Tuesday, September 9, 2008

Por Favor Espana!


After relaxing days spent on the beach we boarded a train to Barcelona for our small excursion into Spanish country – however, I soon learned we were in Catalania, not Spain. Catalan is a region in the North East part of Spain, bordering France and the Mediterranean sea, where there is a different dialect (Catalan), different cuisine, and different people. Literally, everything is translated into 3-4 languages, Spanish, Catalan, English, and French. 

Barcelona is the most beautiful European city I have seen thus far. All European cities knock the U.S. out of the water with their enormous public parks, their cleanliness, their old buildings, and their narrow, bricked streets. However, Barcelona has the most impressive architecture I have seen of all these European wonders.
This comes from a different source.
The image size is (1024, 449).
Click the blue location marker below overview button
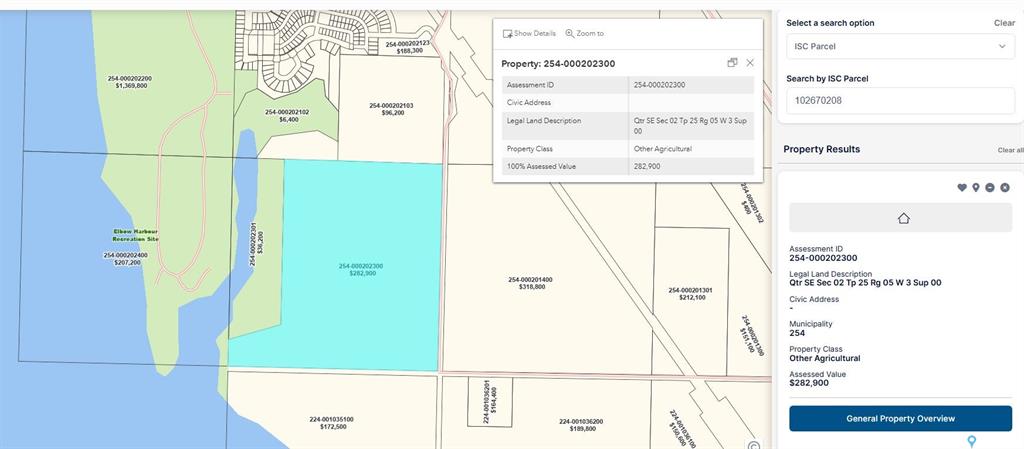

Apparently, some guy named Gaudi, who, by the way was chums with Dali and other famous-names-you-can’t-remember-from-art 101 artists, loved his homeland of Catalania and decided he would pretty much build the majority of the city up himself, with his own architectural designs. This provides a stunning tourist-bus drive (yes, I did one of those double-decker sight-seeing buses, strapped with my camera around my neck and my sunscreen on) of stunning buildings built not to expected style, but with curved or rounded tops, deep metallic colors of blues and greens, and the most famous of all, the Sagrada Familia – a cathedral so vast and beautiful you can’t really capture it all in one photograph no matter where you stand (google it for pictures). The cathedral itself is not even finished yet, as Gaudi died before his dream of 18 steeple tops that shoot into the sky could be completed; the construction continues from anonymous donors finances. 

La Rambla is another famous site of Barcelona that all tourists are sure to experience since it houses most of the hotels and hostels. What is it? Just a street. But a street with a walkway down the center that is lined with everything one could ever want to peak their interest: birds, turtles, guinea pigs, newsstands, flowers, characters dressed up in extravagant costumes, soccer players showing off their juggling skills, or human statues painted head to toe in metallic body-cover. Least to say, this is where all the tourists hang out and get drunk, and to try to sleep at night before 5AM is a lost cause. 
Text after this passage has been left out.